**PROBLEM TO WORK ON**
Rewrite all the lines below, replacing "Describe" with "Identify" and keeping everything else the same. Omit the pictures from your answer.

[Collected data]

▬▬▬

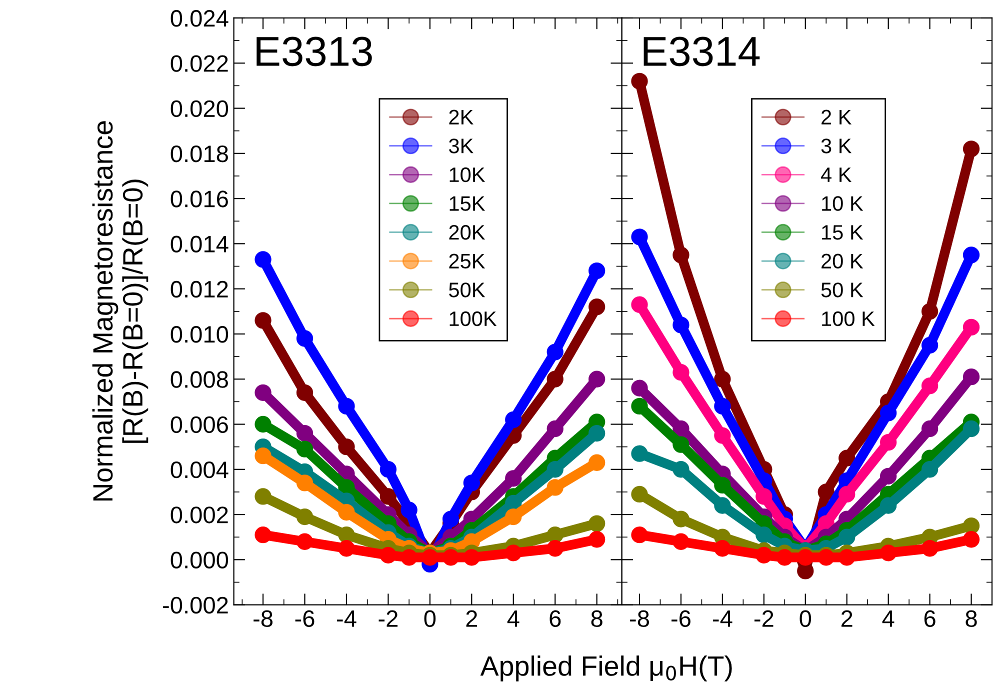  I want to click on y-axis-title: Normalized Magnetoresistance [R(B)-R(B=0)]/R(B=0), so click(120, 311).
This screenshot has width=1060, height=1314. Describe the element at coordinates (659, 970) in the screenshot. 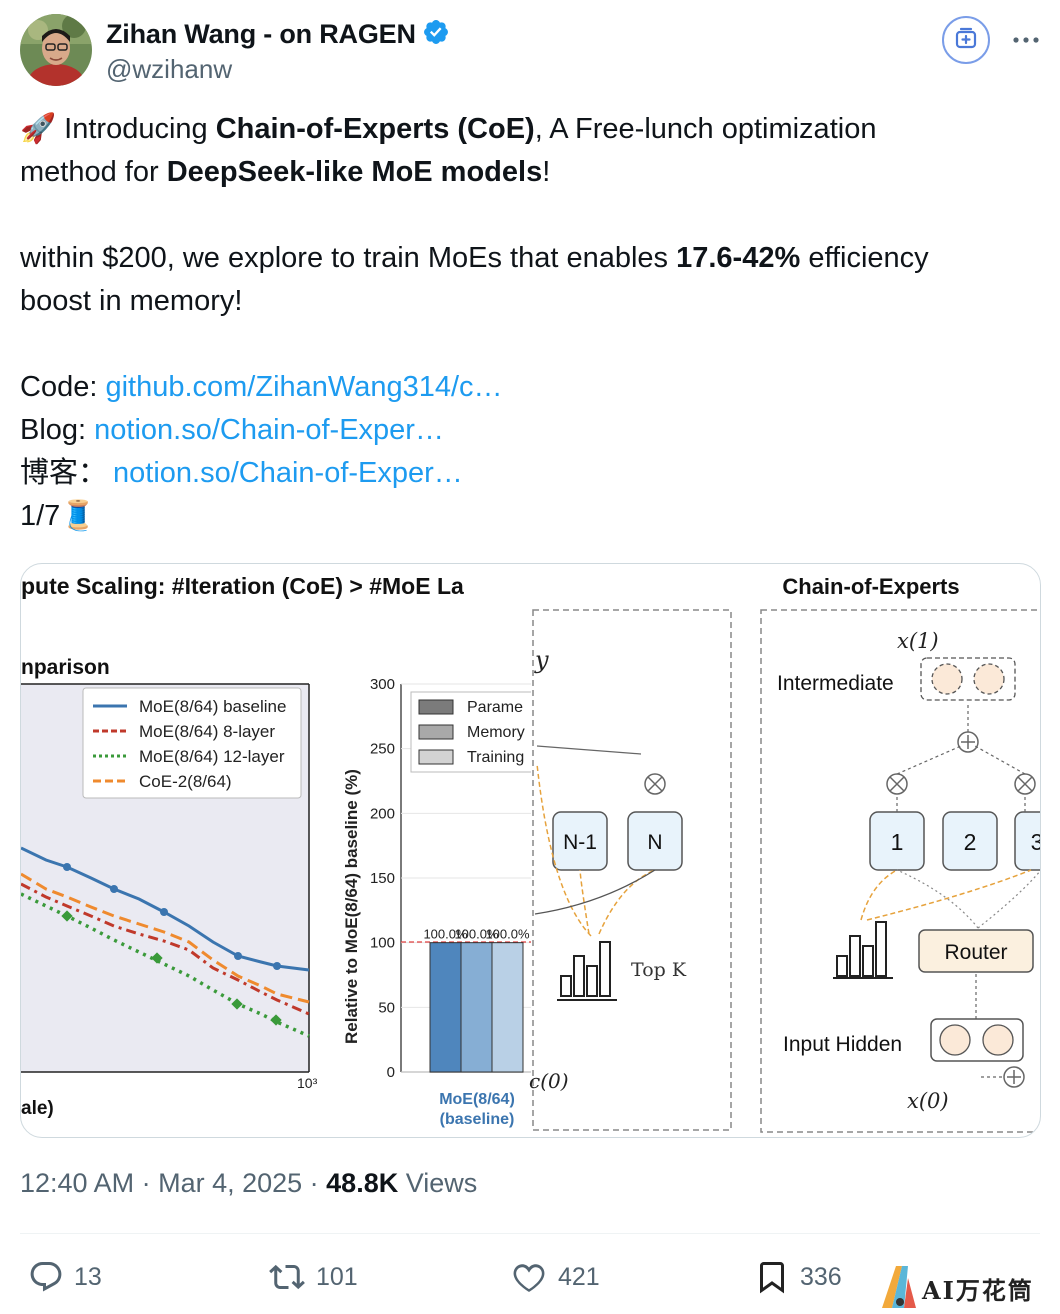

I see `moe-topk-label: Top K` at that location.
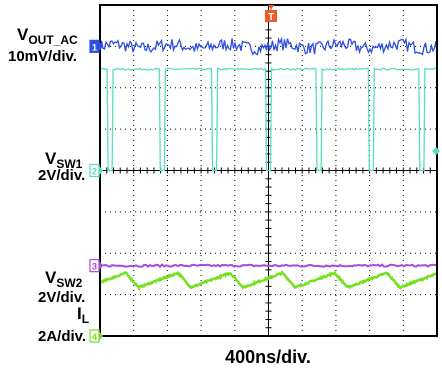  What do you see at coordinates (64, 160) in the screenshot?
I see `ch2-name: VSW1` at bounding box center [64, 160].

▬▬▬

**EXERCISE OUTPUT**
  I want to click on y-axis-title: Normalized Magnetoresistance [R(B)-R(B=0)]/R(B=0), so click(120, 311).
This screenshot has width=1060, height=1314. Identify the element at coordinates (659, 970) in the screenshot. 

I see `moe-topk-label: Top K` at that location.
  What do you see at coordinates (64, 160) in the screenshot?
I see `ch2-name: VSW1` at bounding box center [64, 160].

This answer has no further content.